Natural and Organic Regulations

South Korea: South Korea has a system to supervise organic and natural cosmetics, from product certificate to ingredient recognition. On July 29, 2019, the Ministry of Food and Drug Safety (MFDS) implemented the Regulations on the Standards of Natural and Organic Cosmetic Products, specifying organic and natural cosmetic definitions, permitted ingredients, manufacturing processes and requirements for the business entity.

Per the standards, a natural cosmetic should exceed 95% natural raw materials. Organic cosmetics, in addition to 95% natural content, must contain more than 10% organic ingredients, according to ChemLinked.

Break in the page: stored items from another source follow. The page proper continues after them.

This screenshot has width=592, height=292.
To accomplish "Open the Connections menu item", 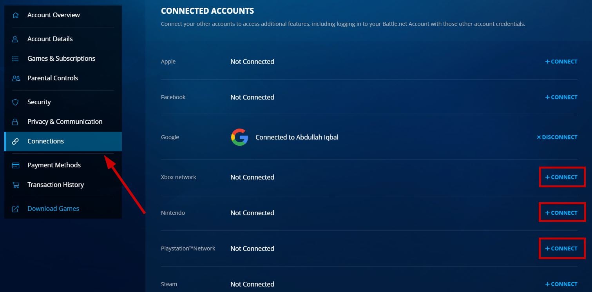I will point(45,141).
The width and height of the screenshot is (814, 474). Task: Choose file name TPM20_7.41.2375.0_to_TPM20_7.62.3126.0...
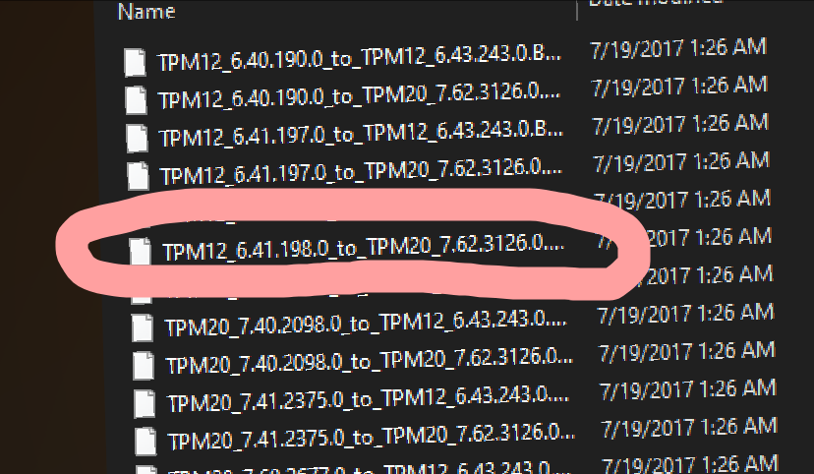(x=372, y=438)
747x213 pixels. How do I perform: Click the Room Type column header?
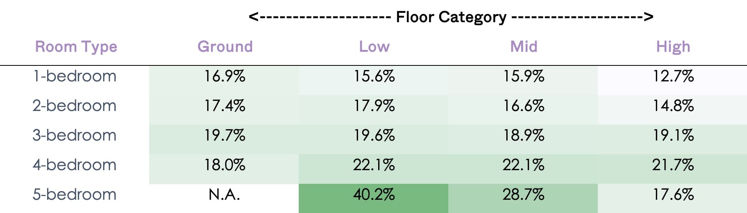click(76, 47)
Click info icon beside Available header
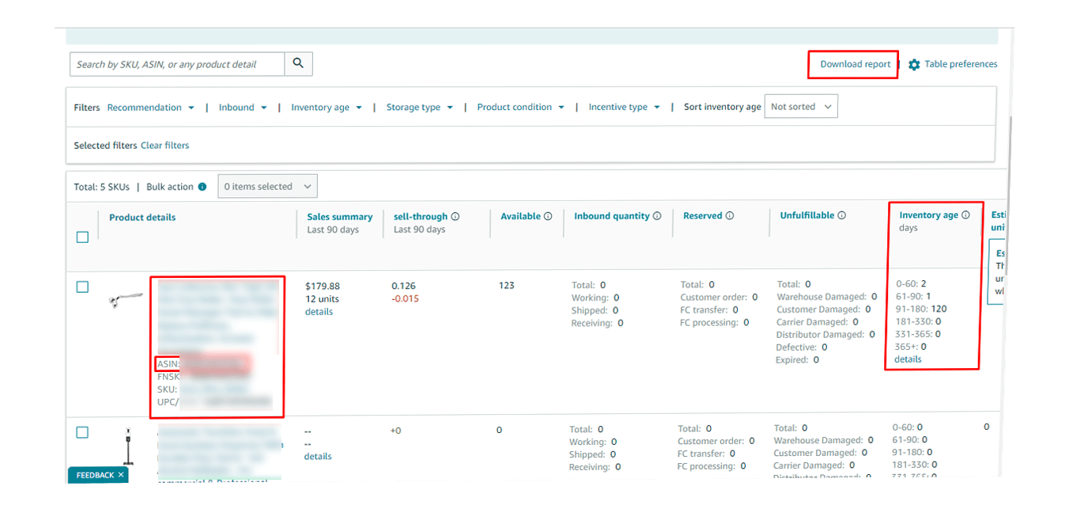The image size is (1069, 509). click(548, 217)
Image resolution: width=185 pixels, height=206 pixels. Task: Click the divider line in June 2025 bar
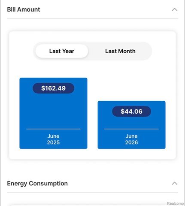click(x=53, y=129)
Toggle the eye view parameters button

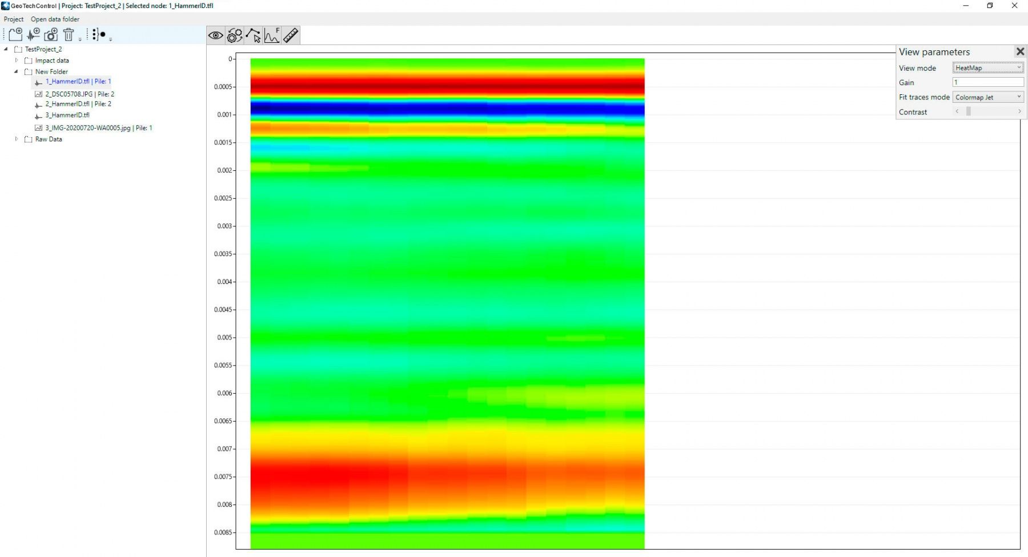click(x=216, y=35)
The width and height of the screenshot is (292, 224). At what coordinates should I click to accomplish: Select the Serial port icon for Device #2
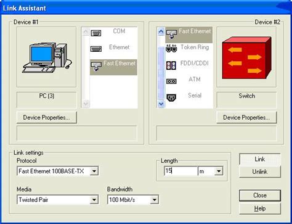171,97
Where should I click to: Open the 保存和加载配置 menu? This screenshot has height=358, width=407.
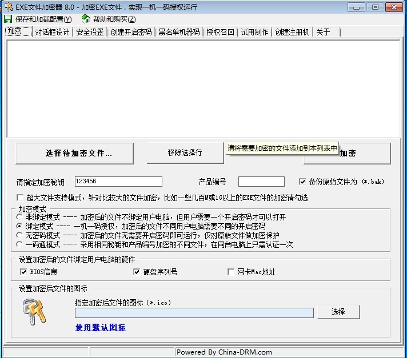pyautogui.click(x=43, y=19)
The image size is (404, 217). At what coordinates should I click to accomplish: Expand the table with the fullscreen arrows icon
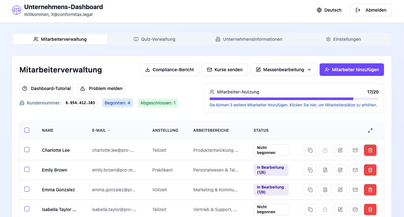370,130

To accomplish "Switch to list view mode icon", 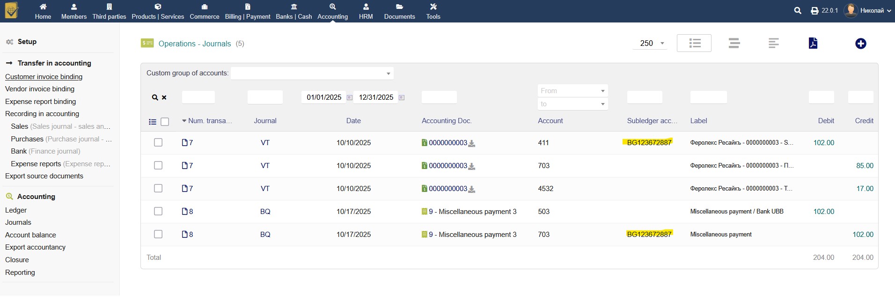I will (x=694, y=44).
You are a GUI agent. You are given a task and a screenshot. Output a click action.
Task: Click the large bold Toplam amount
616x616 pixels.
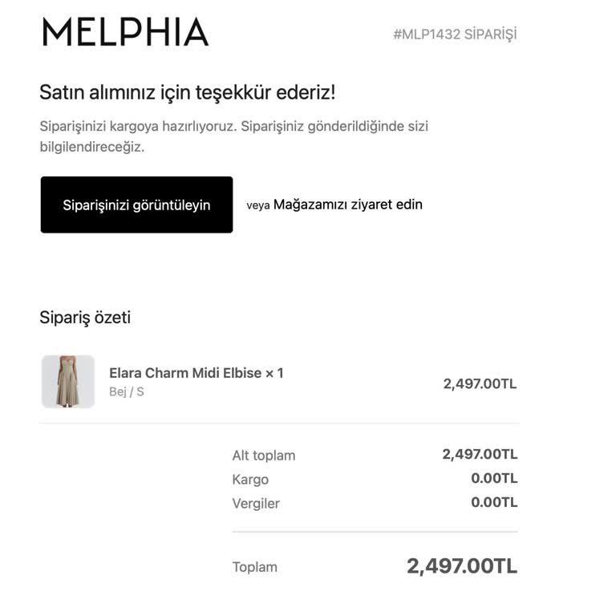[462, 565]
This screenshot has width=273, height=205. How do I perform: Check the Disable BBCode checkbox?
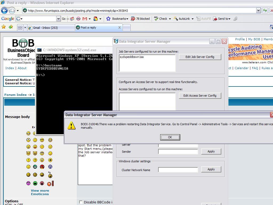[x=81, y=202]
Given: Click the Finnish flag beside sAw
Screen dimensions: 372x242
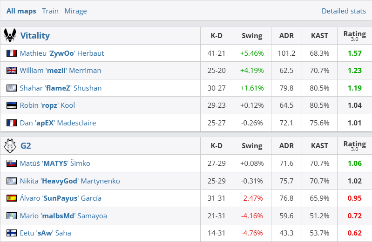Looking at the screenshot, I should pos(12,233).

China: In China, organic and clean cosmetics are new concepts, and Chinese consumers are reportedly choosing cosmetic products with inartificial content more frequently. However, the country has not yet established a law related to organic or natural cosmetics, ChemLinked reports.

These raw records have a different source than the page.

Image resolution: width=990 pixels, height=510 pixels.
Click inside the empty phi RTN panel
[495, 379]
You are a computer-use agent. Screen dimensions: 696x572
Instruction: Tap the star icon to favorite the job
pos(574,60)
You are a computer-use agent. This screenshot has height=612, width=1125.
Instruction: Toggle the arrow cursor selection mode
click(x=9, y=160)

See related: Natural Advocate; USDA BioPreferred Label Quantifies Bio-based Claims

China's Organic Product Certification Inventory stipulates that products under the organic category are food, alcohol, Chinese herbal medicine and fiber and clothing, excluding cosmetics. As such, multinational companies do not have an official organic or natural cosmetic registration in China, and thus cannot claim the product as being such.

As an aside, cross-border e-commerce (CBEC) provides an option for overseas brands to enter China's beauty market. As long as the products are in the List of Import Goods through Cross-border E-commerce (2018 Edition), they reportedly can be sold via CBEC platforms. ChemLinked notes that while the Chinese word organic is still not allowed if a Chinese label is attached to the product package, the English word organic is.

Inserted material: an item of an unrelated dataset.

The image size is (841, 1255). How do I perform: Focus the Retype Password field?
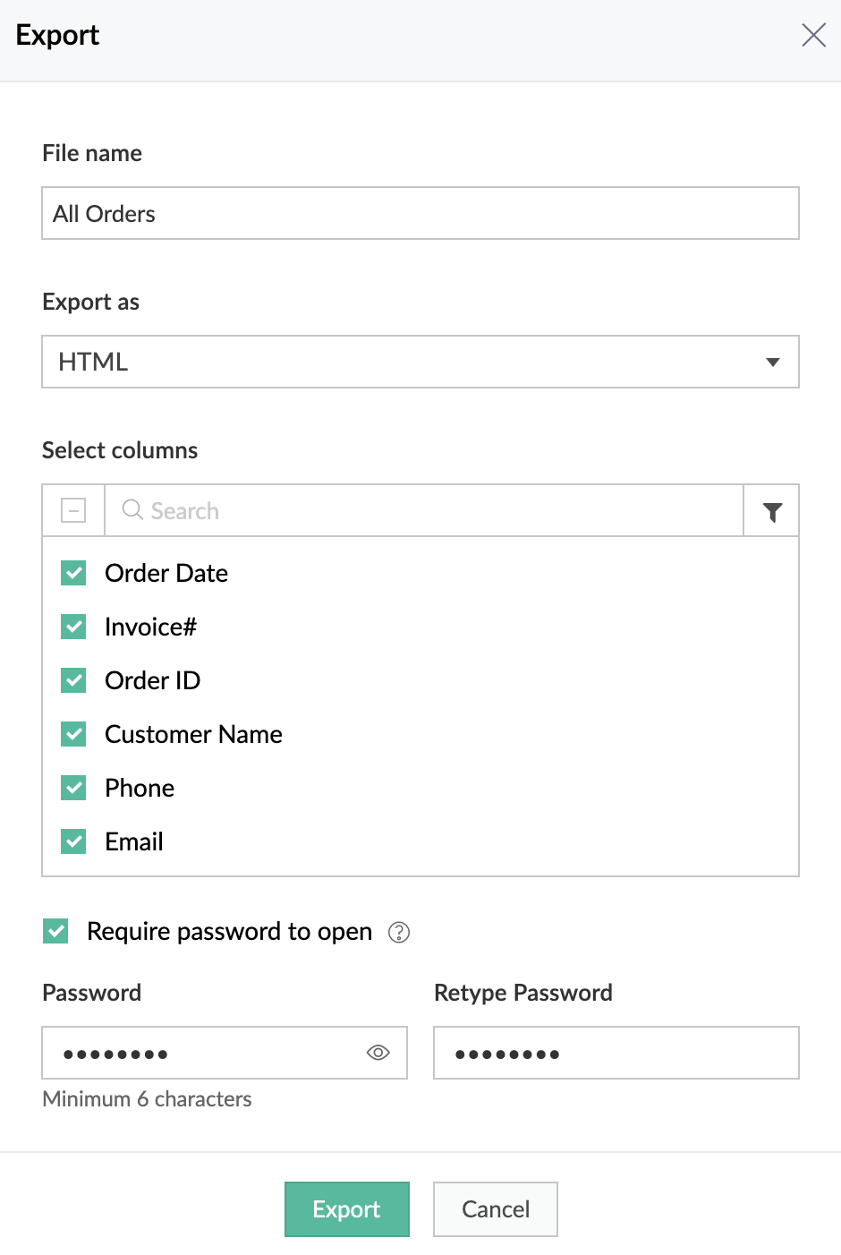coord(616,1053)
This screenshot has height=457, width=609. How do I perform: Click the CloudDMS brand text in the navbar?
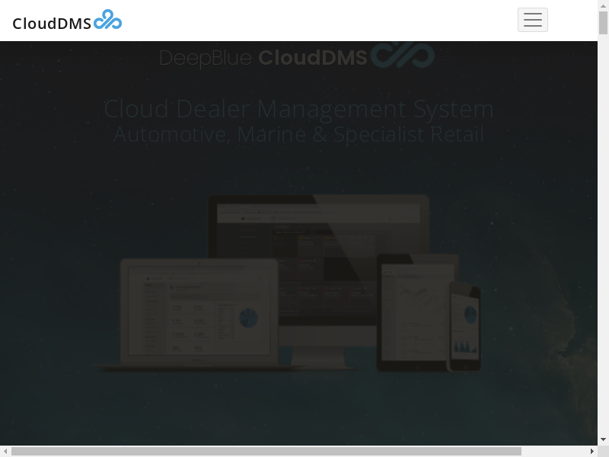pyautogui.click(x=52, y=24)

Male Cosmetics Surge in China

Finally, male cosmetics have drawn interest in China for years. However, according to ChemLinked, the market experienced a surge in interest in 2020.

"In 2020, 3,141 companies related to male cosmetics were registered," the firm reported. "The financing number in this category also hit a historical high. The attention to this category [has] continued in 2021. Many investors are looking for another Hims in China. Hims, a male care company in America founded in 2017, successfully launched an IPO on the New York Stock Market in 2021."

Brands such as Make Essence, DearBoyFriend, Lanseral, JACB, MENXLAB, HeyBro and Tabula Rasa have established financing ranging from 10 million yuan (~ US $1.6 million) to 300 million yuan (~ $50 million), to unknown amounts. Some of these brands also have achieved good market performance. For example, Make Essence, founded in 2019, reportedly achieved approx. 200 million yuan (~$31 million) GMV in 2020; DearBoyFriend, founded in 2020, reached monthly sales of 10 million yuan, recently. 

'The male cosmetic market in China is a rising sun, at present. Only less than 5% of the market has been developed, so the future is here.'

L'Oreal's House99 brand, promoting  world famous soccer athlete David Beckham, however, is said to have failed. According to ChemLinked, the brand's products, including shaping pomade, texturizing clay, toner, moisturizer, etc., seemed too complex for most Chinese male consumers. The firm highlighted key components to successful male cosmetics, which include: ease of use, convenience, practicality, affordable price, novelty/unique selling point, and the power of Gen-Z purchasing.

"In conclusion, the male cosmetic market in China is a rising sun at present," ChemLinked wrote. "Only less than 5% of the market has been developed, so the future is here."